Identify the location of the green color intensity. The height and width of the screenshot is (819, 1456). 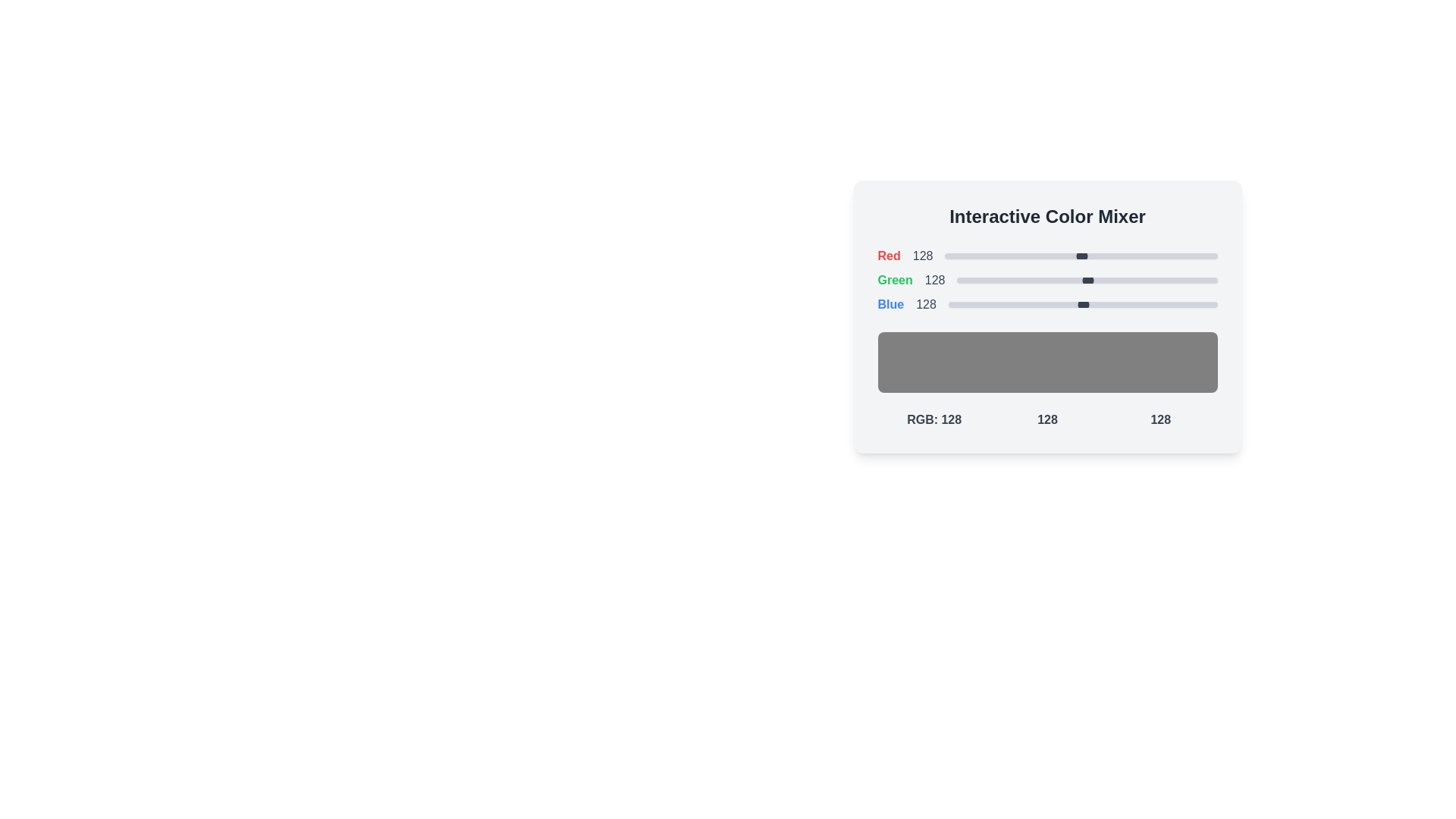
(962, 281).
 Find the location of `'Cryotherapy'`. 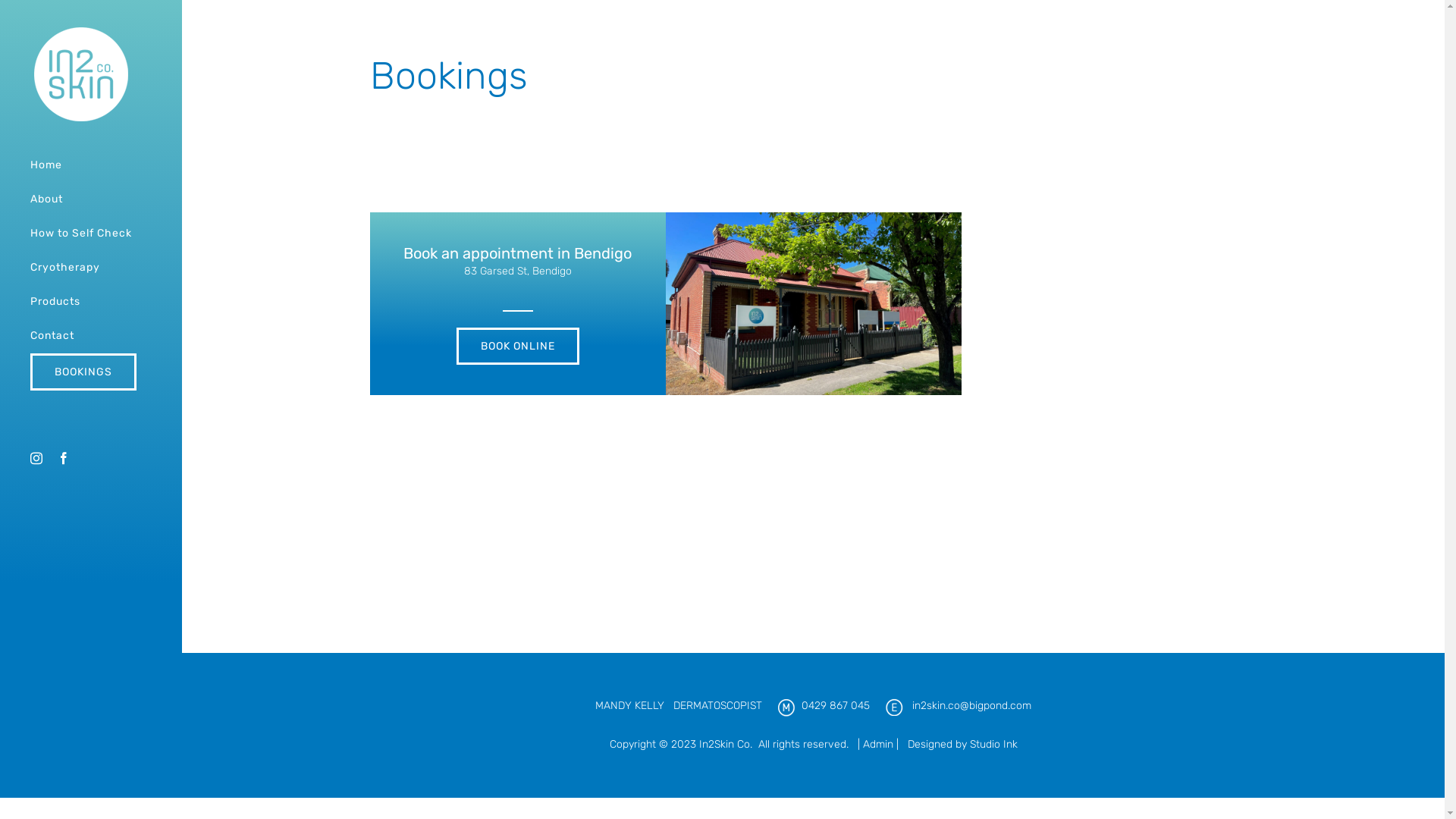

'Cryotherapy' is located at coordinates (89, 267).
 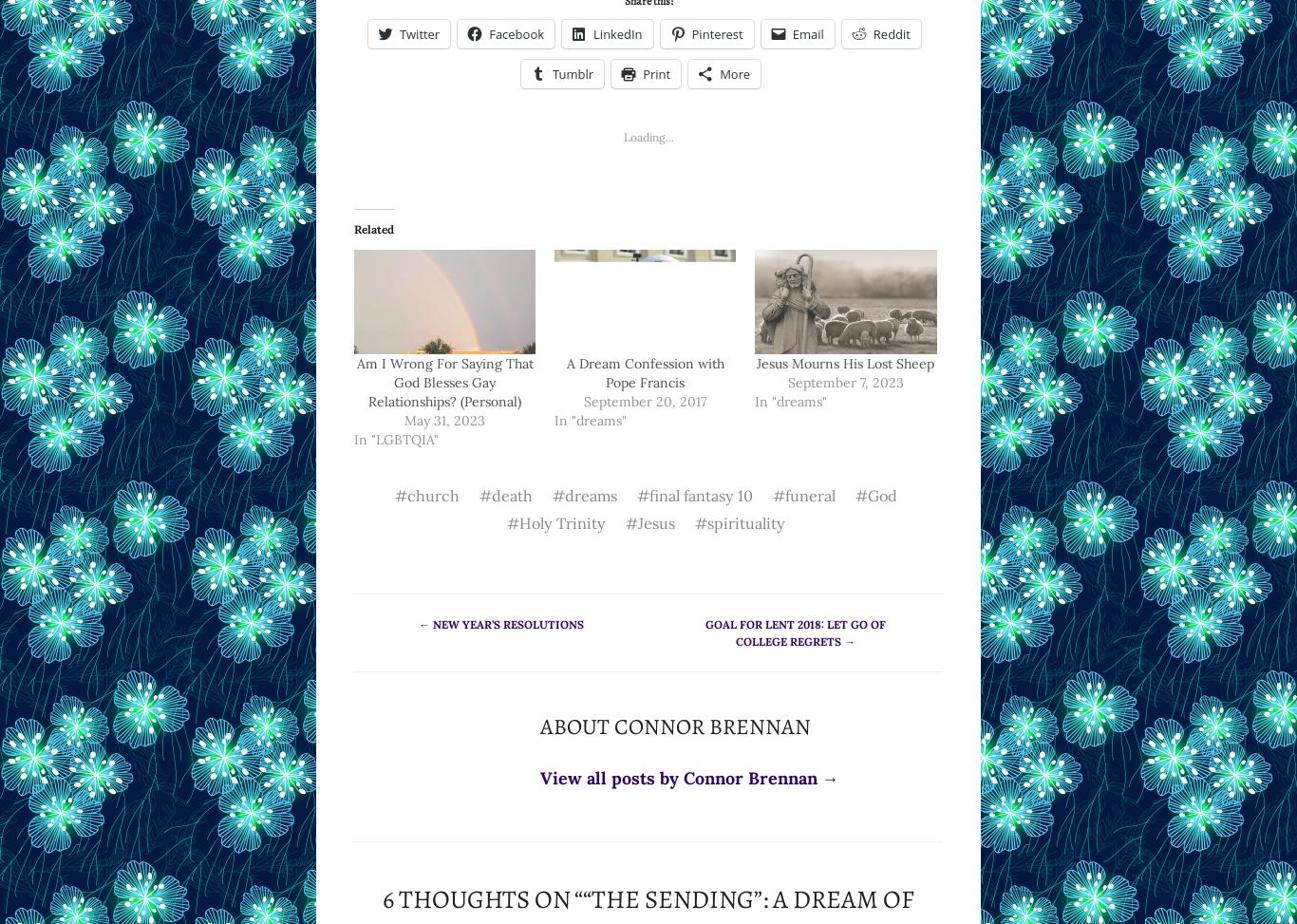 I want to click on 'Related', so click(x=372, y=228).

━━━

● Short exercise:
Reproduce the whole listing above word for word, omitting the pictures.

● Solution for this problem:
Identify the location of the green color intensity. The height and width of the screenshot is (819, 1456). 
(962, 281).
 Find the location of `'Cryotherapy'`. 

'Cryotherapy' is located at coordinates (89, 267).
  I want to click on 'Related', so click(x=372, y=228).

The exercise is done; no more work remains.